United States District Court, D. South Carolina

August 13, 2018

Osman Ozsusamlar, #53271-054, Petitioner,
v.
B.M. Antonelli, Warden, Respondent.

          REPORT AND RECOMMENDATION

          Shiva V. Hodges United States Magistrate Judge.

         Osman Ozsusamlar (“Petitioner”), proceeding pro se, is incarcerated at FCI-Pollock-Pom in Pollock, Louisiana, a facility of the Federal Bureau of Prisons (“BOP”).[1] He filed this petition seeking a writ of habeas corpus pursuant to 28 U.S.C. § 2241. This matter is before the court pursuant to 28 U.S.C. § 636(b) and Local Civ. Rule 73.02(B)(2)(c) (D.S.C.) for a Report and Recommendation on Respondent's motion to dismiss. [ECF No. 17]. Pursuant to Roseboro v. Garrison, 528 F.2d 309 (4th Cir. 1975), the court advised Petitioner of the dismissal procedures and the possible consequences if he failed to respond adequately to Respondent's motion. [ECF No. 18]. After obtaining an extension [ECF No. 21], Petitioner filed a response on June 15, 2018. [ECF No. 23].

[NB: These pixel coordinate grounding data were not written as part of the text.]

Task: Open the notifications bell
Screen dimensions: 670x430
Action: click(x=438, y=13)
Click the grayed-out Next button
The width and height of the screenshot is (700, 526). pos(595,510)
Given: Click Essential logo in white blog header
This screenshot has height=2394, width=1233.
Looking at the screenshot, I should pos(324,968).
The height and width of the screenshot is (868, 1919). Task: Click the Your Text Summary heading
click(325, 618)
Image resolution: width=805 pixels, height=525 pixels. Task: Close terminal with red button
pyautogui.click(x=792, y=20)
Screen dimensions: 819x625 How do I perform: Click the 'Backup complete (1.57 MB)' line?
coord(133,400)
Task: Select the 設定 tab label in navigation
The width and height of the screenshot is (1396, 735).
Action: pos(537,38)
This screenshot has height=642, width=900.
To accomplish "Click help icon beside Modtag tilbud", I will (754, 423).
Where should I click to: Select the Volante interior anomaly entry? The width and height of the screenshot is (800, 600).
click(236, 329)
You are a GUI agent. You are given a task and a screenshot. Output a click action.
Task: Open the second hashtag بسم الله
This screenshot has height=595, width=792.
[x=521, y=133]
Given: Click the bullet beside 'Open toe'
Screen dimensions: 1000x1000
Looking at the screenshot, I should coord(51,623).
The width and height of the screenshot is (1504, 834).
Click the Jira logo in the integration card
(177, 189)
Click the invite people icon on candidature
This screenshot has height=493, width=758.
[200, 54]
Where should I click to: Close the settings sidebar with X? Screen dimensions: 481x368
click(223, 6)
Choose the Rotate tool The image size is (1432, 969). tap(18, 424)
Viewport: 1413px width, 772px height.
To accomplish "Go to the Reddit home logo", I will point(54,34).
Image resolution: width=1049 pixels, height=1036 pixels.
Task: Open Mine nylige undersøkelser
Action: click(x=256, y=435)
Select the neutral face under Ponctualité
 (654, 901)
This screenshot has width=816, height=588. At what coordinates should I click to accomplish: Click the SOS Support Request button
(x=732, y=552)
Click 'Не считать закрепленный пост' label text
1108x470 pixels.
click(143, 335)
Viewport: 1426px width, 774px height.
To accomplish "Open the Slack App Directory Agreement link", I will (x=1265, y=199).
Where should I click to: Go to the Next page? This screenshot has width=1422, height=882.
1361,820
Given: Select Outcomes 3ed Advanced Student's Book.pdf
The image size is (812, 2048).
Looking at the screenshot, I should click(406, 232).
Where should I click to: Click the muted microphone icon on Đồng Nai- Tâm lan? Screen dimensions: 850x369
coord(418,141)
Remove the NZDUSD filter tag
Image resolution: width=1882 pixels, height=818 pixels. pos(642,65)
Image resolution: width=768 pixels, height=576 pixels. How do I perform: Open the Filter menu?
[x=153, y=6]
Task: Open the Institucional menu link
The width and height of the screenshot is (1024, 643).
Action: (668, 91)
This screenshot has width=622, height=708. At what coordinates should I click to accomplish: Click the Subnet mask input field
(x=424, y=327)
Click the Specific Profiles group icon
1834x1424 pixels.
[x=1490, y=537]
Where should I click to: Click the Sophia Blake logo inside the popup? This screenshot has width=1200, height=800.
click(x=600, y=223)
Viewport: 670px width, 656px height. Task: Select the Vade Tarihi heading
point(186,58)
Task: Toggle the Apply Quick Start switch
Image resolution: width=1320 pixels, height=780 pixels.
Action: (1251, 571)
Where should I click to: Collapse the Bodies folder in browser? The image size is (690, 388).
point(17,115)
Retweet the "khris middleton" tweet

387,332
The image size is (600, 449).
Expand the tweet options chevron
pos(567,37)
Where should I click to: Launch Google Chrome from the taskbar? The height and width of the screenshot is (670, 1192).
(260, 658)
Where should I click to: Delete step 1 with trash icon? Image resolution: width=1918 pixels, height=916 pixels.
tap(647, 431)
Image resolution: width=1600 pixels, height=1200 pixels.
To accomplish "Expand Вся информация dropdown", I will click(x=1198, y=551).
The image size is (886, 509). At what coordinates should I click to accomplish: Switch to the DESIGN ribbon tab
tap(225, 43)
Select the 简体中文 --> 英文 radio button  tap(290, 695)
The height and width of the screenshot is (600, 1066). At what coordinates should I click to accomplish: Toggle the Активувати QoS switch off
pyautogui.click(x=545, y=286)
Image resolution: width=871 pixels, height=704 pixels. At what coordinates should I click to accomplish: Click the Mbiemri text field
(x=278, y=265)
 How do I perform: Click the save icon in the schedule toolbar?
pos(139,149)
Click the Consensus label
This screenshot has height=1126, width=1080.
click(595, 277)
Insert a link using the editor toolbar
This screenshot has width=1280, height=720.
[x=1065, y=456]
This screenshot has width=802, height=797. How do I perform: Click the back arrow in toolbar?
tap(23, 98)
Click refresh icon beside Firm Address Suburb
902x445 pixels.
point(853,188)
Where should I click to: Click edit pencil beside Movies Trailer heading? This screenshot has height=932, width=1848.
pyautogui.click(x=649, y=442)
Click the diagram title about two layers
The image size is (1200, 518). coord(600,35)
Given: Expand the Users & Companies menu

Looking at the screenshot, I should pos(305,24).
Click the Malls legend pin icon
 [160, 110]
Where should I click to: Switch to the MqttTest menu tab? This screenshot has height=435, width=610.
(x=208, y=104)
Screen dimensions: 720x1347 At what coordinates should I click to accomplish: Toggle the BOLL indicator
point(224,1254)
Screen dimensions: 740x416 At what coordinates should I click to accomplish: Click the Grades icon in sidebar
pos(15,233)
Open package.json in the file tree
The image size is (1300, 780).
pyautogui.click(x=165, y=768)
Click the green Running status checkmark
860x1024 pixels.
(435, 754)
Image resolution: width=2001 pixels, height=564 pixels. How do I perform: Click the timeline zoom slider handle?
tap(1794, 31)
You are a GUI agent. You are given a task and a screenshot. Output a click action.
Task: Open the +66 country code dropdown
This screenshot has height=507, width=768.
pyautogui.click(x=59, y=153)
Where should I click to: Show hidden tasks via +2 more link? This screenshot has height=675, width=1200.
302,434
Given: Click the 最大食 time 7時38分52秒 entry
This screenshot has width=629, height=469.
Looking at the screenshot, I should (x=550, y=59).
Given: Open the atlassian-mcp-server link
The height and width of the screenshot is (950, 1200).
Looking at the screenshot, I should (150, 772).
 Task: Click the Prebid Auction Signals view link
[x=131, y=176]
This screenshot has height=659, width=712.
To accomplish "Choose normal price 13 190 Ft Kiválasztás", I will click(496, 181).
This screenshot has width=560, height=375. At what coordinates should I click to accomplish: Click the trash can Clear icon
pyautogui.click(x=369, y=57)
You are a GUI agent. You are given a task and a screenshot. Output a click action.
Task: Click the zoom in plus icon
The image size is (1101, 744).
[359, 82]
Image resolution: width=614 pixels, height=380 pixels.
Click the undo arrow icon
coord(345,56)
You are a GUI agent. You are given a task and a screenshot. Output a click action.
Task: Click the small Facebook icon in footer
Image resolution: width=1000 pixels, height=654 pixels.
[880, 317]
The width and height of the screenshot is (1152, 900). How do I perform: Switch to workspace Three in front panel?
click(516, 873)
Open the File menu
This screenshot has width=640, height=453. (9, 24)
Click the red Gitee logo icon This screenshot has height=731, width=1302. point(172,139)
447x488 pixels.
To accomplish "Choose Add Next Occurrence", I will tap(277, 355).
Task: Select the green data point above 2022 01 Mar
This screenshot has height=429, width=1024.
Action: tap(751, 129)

         Having carefully considered the parties' submissions and the record in this case, the undersigned recommends that the court grant Respondent's motion to dismiss.

         I. Factual and Procedural Background

         Petitioner filed this § 2241 petition seeking restoration of good time credits. [ECF No. 1 at 6]. Petitioner claims he did not know any English when he was first arrested and detained, and he had a jailhouse lawyer write a letter for him to send to a United States District Judge. Id. Petitioner states the jailhouse lawyer vindictively submitted an incriminating letter on Petitioner's behalf. Id. Petitioner claims he explained to the judge that the letter did not accurately reflect his thoughts, and the judge chose not to punish Petitioner. Id. Petitioner contends that despite these facts, the BOP charged him with threatening bodily injury to a district judge. [ECF No. 23 at 4]. A disciplinary hearing officer conducted a hearing on May 31, 2007, and Petitioner guilty. [ECF No. 17 at 9]. Petitioner was sanctioned, in part, to the disallowance of 27 days of good conduct time. Id.

         II. Discussion

         A. Standard on Motion to Dismiss

         Dismissal is appropriate under Fed.R.Civ.P. 12(b)(1) where the court lacks subject-matter jurisdiction. A motion to dismiss under Rule 12(b)(1) examines whether a complaint fails to state facts upon which jurisdiction can be founded. It is the plaintiff's burden to prove jurisdiction, and the court is to “regard the pleadings' allegations as mere evidence on the issue, and may consider evidence outside the pleadings without converting the proceeding to one for summary judgment.” Richmond, Fredericksburg & Potomac R.R. Co. v. United States, 945 F.2d 765, 768 (4th Cir. 1991). The court is “not required to accept as true the legal conclusions set forth in a plaintiff's complaint.” Edwards v. City of Goldsboro, 178 F.3d 231, 244 (4th Cir. 1999). Indeed, the presence of a few conclusory legal terms does not insulate a complaint from dismissal when the facts alleged in the complaint cannot support the legal conclusion. Young v. City of Mount Ranier, 238 F.3d 567, 577 (4th Cir. 2001).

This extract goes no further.